Oblivion

Joseph Kosinski

BY Scott A. GrayPublished Apr 18, 2013

6
Tron: Legacy director Joseph Kosinski's pet project is an intimate science fiction story told on a grand scale. It's an admirable use of clout, disguising a quiet, introspective drama as a flashy spectacle piece.

Aesthetically, Oblivion's show-stopping visuals echo the one thing Frances Lawrence got right in I Am Legend: the breath-taking emptiness of an abandoned planet. There's a sense of foreboding grandeur to the way Kosinski composes extremely wide shots of Tom Cruise's WALL-E-like repairman as he traverses the barren landscape of a post-war Earth, massive crumbling structures protruding from the ground around him like the fossilized remains of giant, extinct beasts.

Most of the film's narrative is effectively meted out, but there's a great deal of background history delivered in pure expository fashion by Jack (Cruise) right at the beginning.
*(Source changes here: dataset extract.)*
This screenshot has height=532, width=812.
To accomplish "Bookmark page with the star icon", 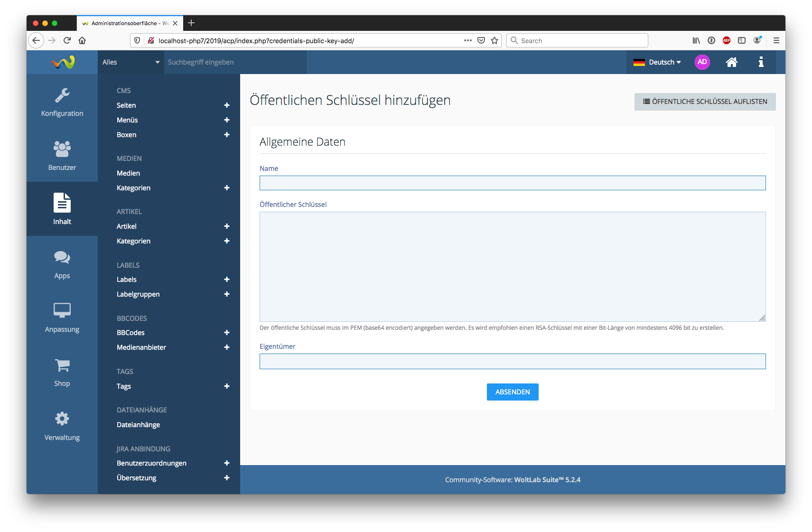I will (495, 41).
Since many of the details are reiterated in a more natural scenario later in the film, some of the information isn't necessary to share upfront.

Since it is though, here's what Kosinski really wants you to know: Earth was invaded by beings that came to be known as Scavengers. They destroyed the moon, which resulted in natural disasters around the globe that wiped out most of humanity. In retaliation, mankind practiced a little scorched-earth policy, nuking the crap out of the invaders; we "won the war, but lost the planet." Jack is part of the clean up crew, helping maintain drones that keep enormous hydro rigs running. The planet's resources are being processed and sent on to Titan, the moon of Jupiter, where the remnants of Earth's population have settled.

Living in a sky-tickling tower and mind-wiped to prevent any information from falling into the hands of the remaining Scavengers living in squalor on the surface, Jack and his assigned partner, Victoria (Andrea Riseborough), obediently follow orders from a huge command centre orbiting the planet. With two weeks of work left before being shipped off to Titan, Jack begins to question what he's been programmed to know, spurred by vivid dreams of a woman he recognizes, but doesn't know in a time period he didn't exist in.

Though sci-fi enthusiasts will have little trouble guessing where everything is headed, Oblivion does feature some pretty neat twists and revelations. To make many obvious comparisons would be giving the game away and Kosinski's dynamic, if a little overly nostalgic (why do people in the future always find old record players and classic rock music instead of iPods loaded with Aphex Twin or M83, the latter of which provides the occasionally overly bombastic score?) examination of how memory pertains to the construction of the self is thoughtful enough that it deserves to be experienced unspoiled.

With plenty of eye-catching visuals, both natural and manmade, Star Wars-indebted action (to keep the average viewer entertained) and enough classic science philosophy brainteasers and carefully restrained performances to engage hungrier movie-going minds, Oblivion should wind up being a commercial hit with a long shelf life.